Work instruction: Task for the records below: please copy exactly, and only, the lines from the one containing "Image resolution: width=763" to the last line, both included, leaving out the pictures.

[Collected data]
-----

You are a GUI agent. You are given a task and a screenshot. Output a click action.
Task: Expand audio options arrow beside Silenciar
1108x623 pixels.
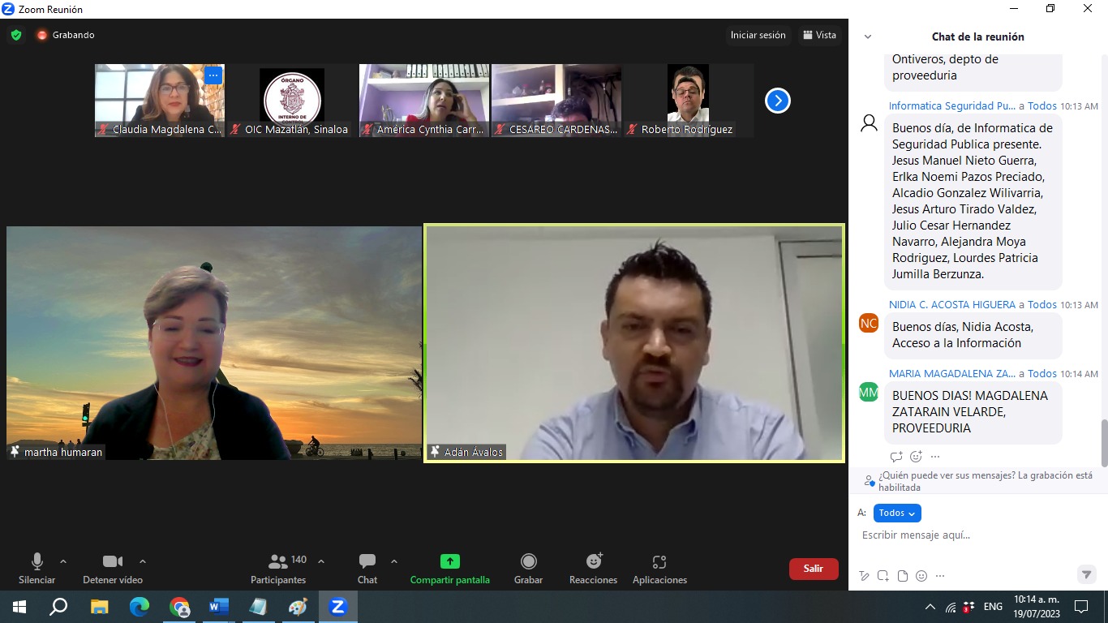click(63, 561)
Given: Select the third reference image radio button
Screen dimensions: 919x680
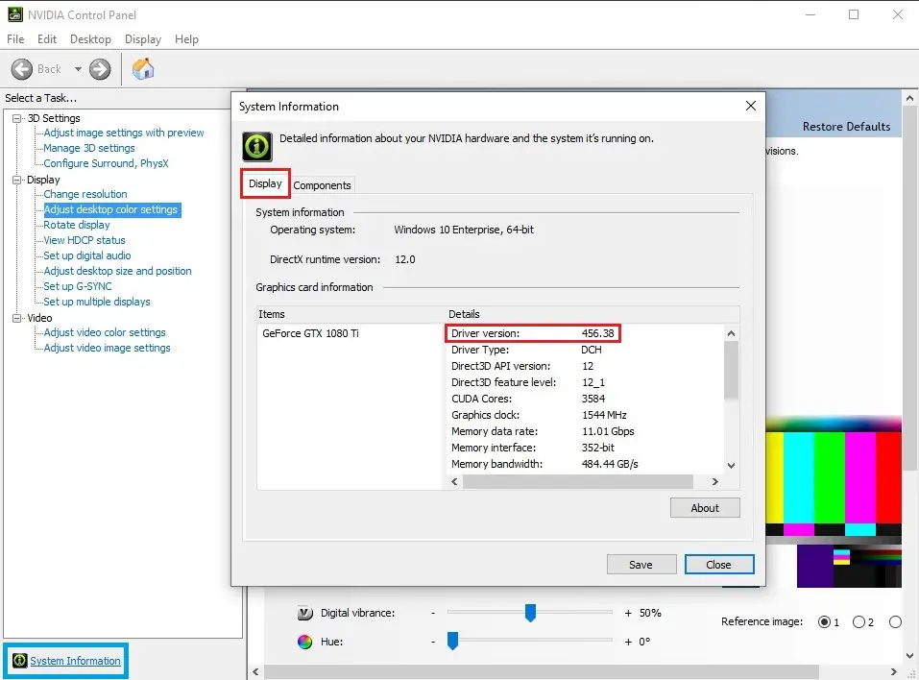Looking at the screenshot, I should pyautogui.click(x=895, y=622).
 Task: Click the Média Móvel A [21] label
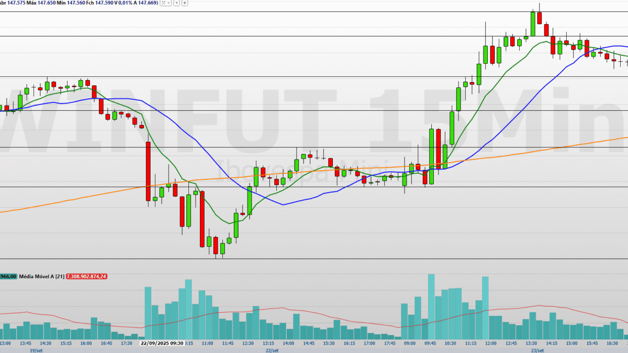coord(42,276)
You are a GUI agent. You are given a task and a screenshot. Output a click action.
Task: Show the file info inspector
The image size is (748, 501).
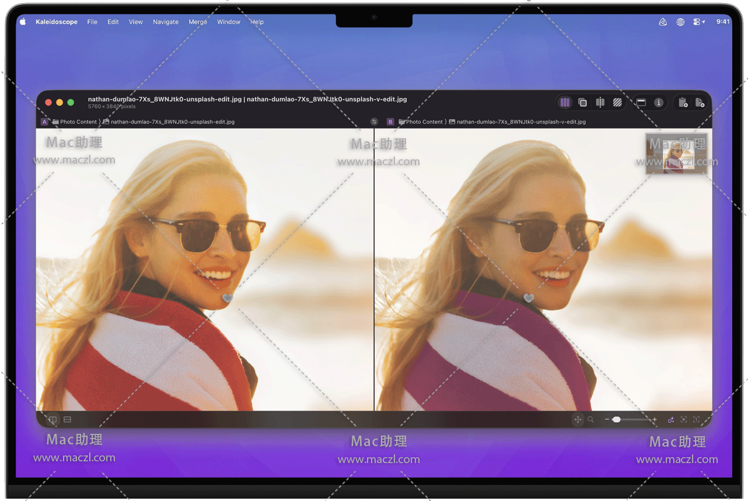[x=659, y=103]
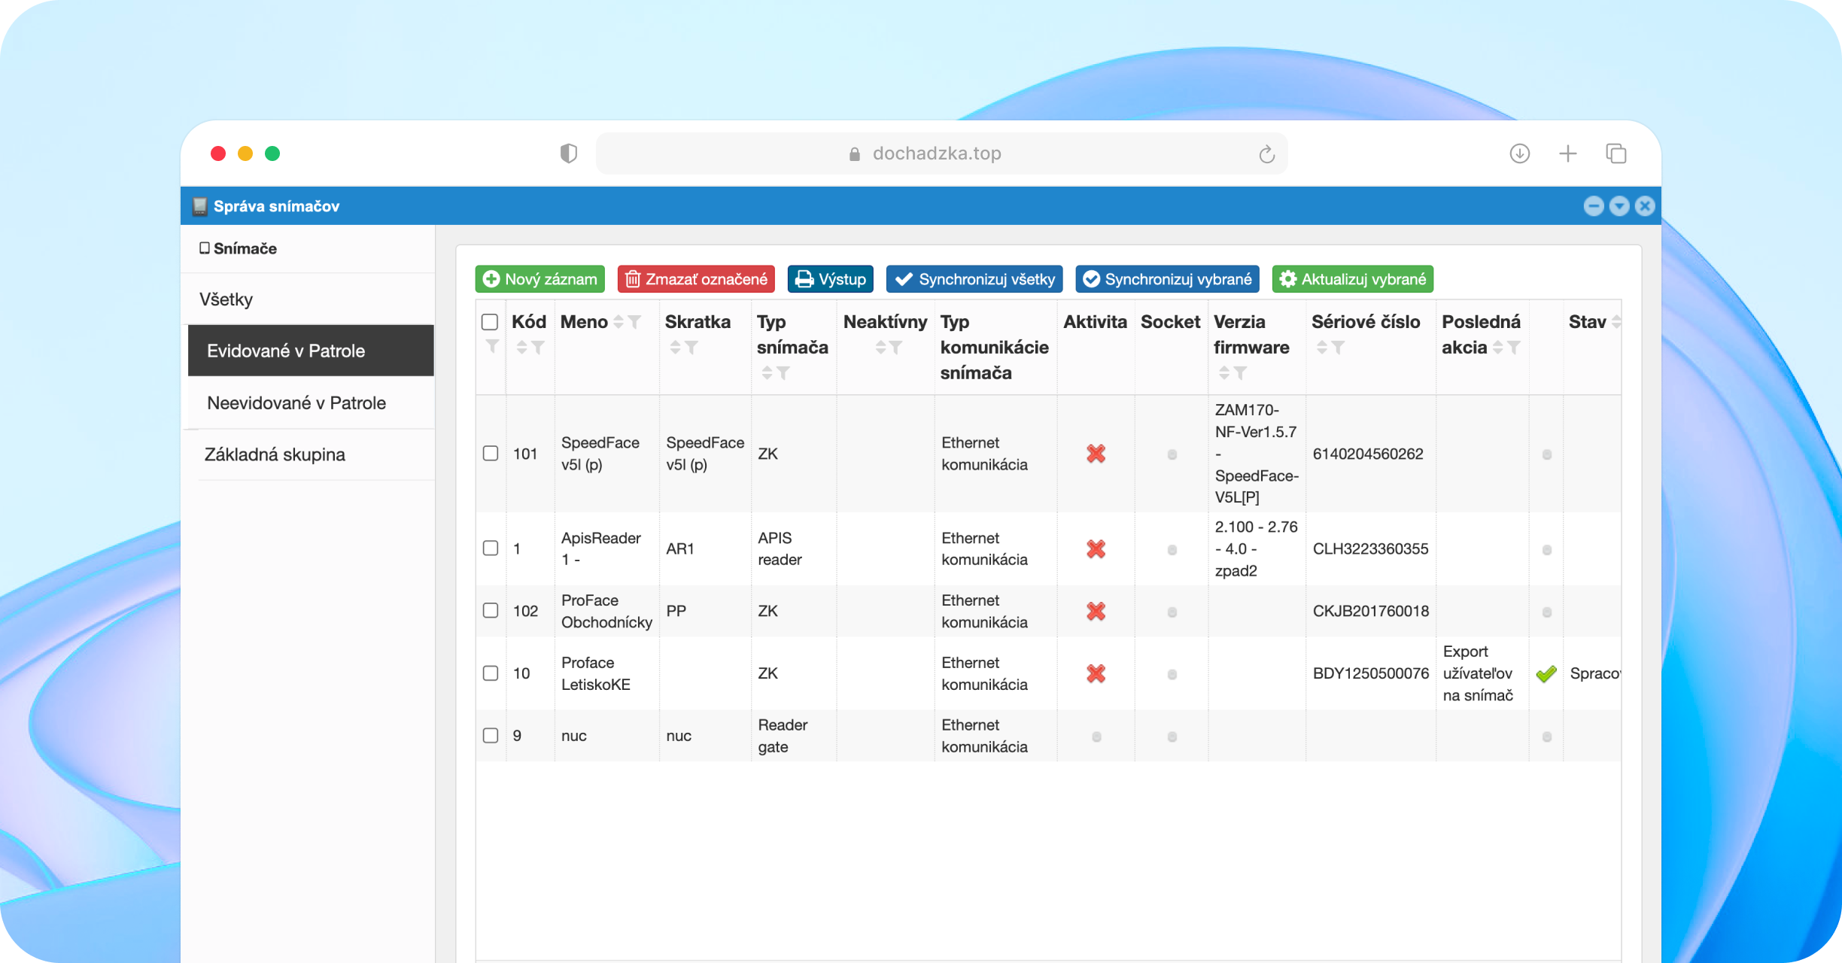Click the privacy shield icon beside address bar
1842x963 pixels.
(569, 153)
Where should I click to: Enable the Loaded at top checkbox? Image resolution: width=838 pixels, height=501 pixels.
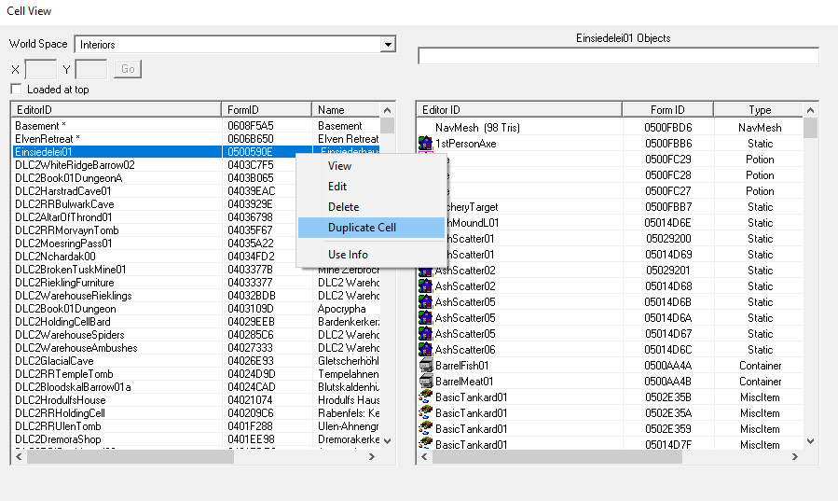click(x=16, y=90)

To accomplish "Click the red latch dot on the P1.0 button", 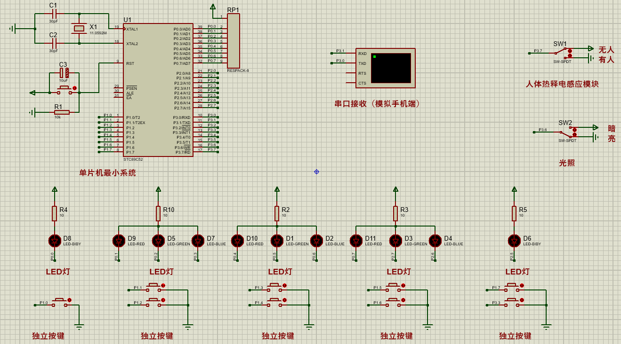I will point(70,300).

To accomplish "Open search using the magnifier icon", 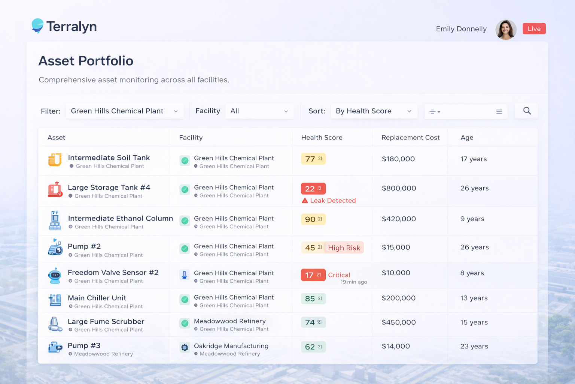I will [526, 111].
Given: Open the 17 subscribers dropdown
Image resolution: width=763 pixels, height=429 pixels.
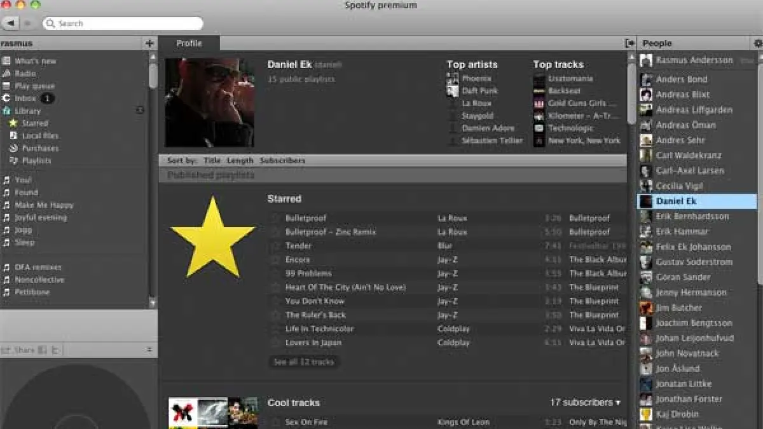Looking at the screenshot, I should 585,402.
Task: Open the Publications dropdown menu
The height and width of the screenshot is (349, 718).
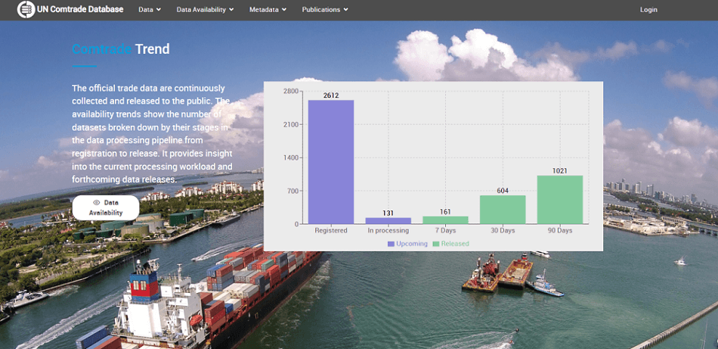Action: point(325,10)
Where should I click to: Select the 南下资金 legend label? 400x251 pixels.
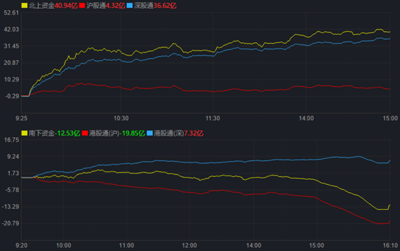click(x=41, y=132)
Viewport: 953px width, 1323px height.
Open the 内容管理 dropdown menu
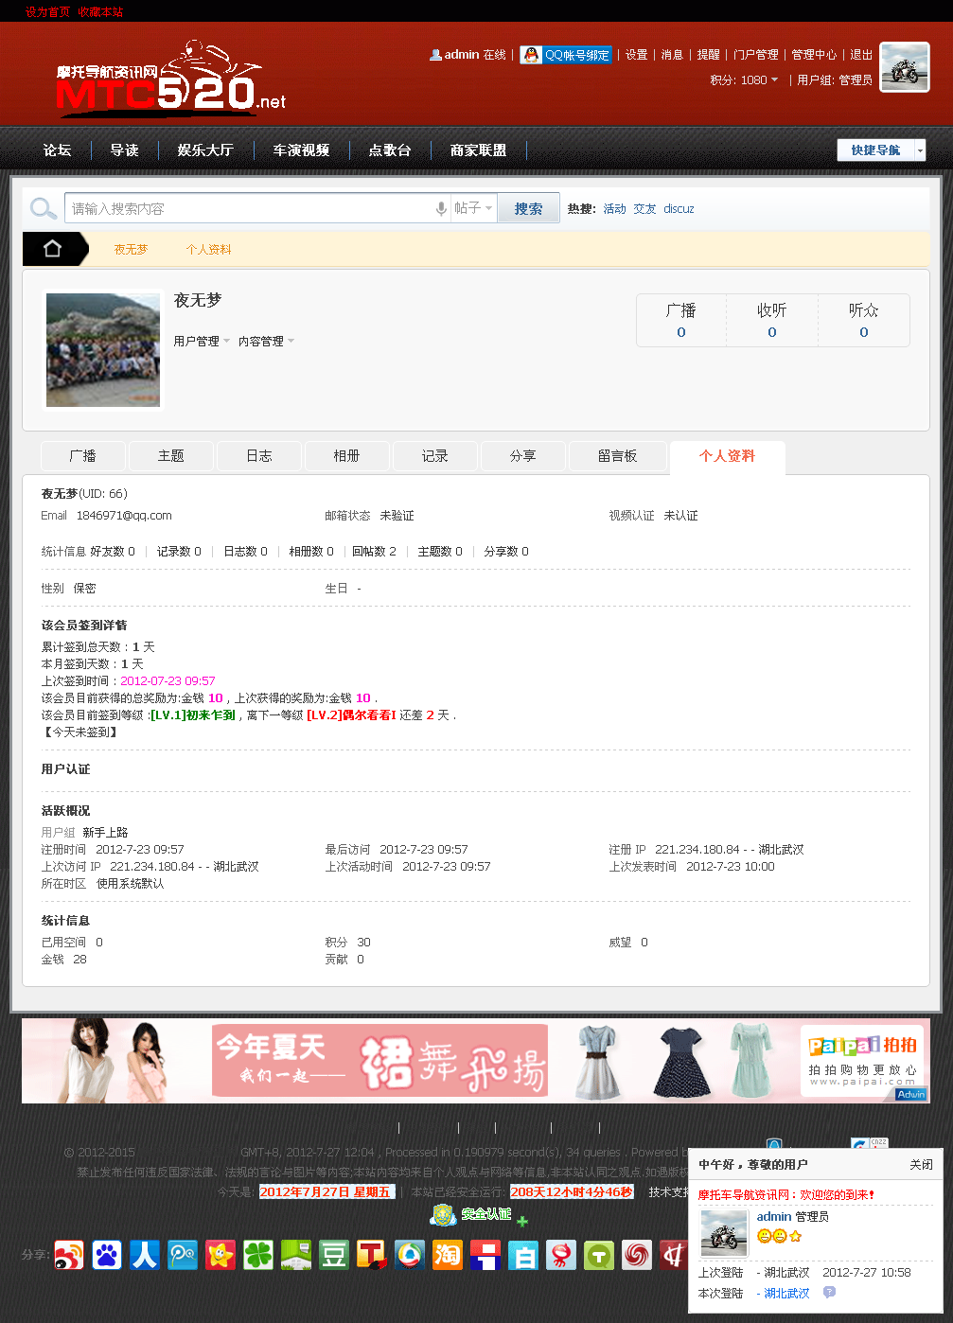pyautogui.click(x=266, y=342)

-----

Response:
Image resolution: width=763 pixels, height=429 pixels.
Looking at the screenshot, I should 585,402.
Task: Open the Publications dropdown menu
The height and width of the screenshot is (349, 718).
Action: point(325,10)
Where should I click to: Select the 南下资金 legend label? 400x251 pixels.
click(x=41, y=132)
Viewport: 953px width, 1323px height.
Open the 内容管理 dropdown menu
pyautogui.click(x=266, y=342)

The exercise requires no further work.